Madame Pimpin est réveillée tôt mais ne veut pas se lever. Elle a mal. Elle sait ce qui arrivera quand elle se lèvera. Une heure ou deux passent, les douleurs sont trop fortes, Madame Pimpin se lève en pleurant. Aux toilettes, elle voit tout le sang, et elle voit la petite Chose. Elle se nettoie et retourne s’allonger. Triste, désemparée. Oui c’est mieux comme ça, hein. C’est sûr, Madame Pimpin n’aura pas besoin de décider de mettre fin à la grossesse. Madame Pimpin n’aura pas besoin de se déranger à élever un enfant « anormal », applaudissons cette immense complaisance de la nature. Remercions la vie, de faire des cadeaux pareils. Oui c’est tellement plus facile comme ça.
Jeudi soir.
Les crampes se sont espacées, le sang coule toujours, mais beaucoup moins abondamment. Madame Pimpin se sent vide, absente de son corps. Le téléphone de Monsieur Pimpin sonne, il répond. Madame Souris va probablement accoucher dans la nuit. Ironique, non.
Madame Pimpin va maintenant prendre du temps pour elle. Ce blog lui a beaucoup apporté et elle s’est attachée à toutes ces belles personnes rencontrées virtuellement depuis le mois d’octobre.
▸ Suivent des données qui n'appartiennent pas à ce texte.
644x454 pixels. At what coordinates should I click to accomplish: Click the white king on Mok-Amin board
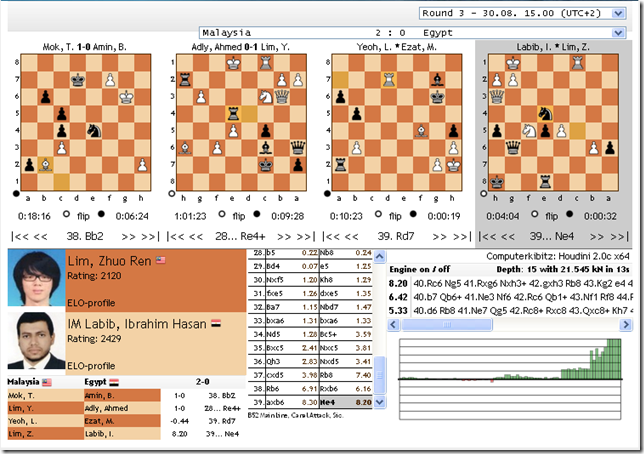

Mais aujourd’hui elle a besoin de prendre de la distance avec tout cet acharnement et ce serait impossible en continuant. Peut-être que ça prendra juste une ou deux semaines, mais peut-être, et c’est ce qu’elle espère, que quelques mois s’écouleront avant qu’elle ne revienne à la case PMA, et qu’elle ne revienne à son blog. Elle n’arrive plus à écrire, même cet article ne sort que poussivement. Elle n’arrive plus à absorber les chagrins, elle n’arrive plus à se réjouir des bonnes nouvelles. Il va falloir penser à autre chose le temps de se réparer. Revivre, juste. Elle espère que tu comprendras, que toi qui viens de subir une perte, comme elle, tu retrouveras vite cet espoir, qu’il grandira en toi et que bientôt tu verras battre un petit coeur à l’écho. Elle espère que toi, qui attend ton tour, tu n’auras plus longtemps avant de voir ta patience forcée récompensée. Elle espère que toi, qui porte la vie, tu trouveras un peu de paix jusqu’à la naissance de ton petit et que tout ira bien. Il n’y aura peut-être pas de « saison 2 » mais elle espère ne pas tout à fait te perdre de vue, car des liens forts se sont créés et elle continuera de prendre de tes nouvelles discrètement. Elle t’embrasse bien fort et te souhaite force, courage et chance.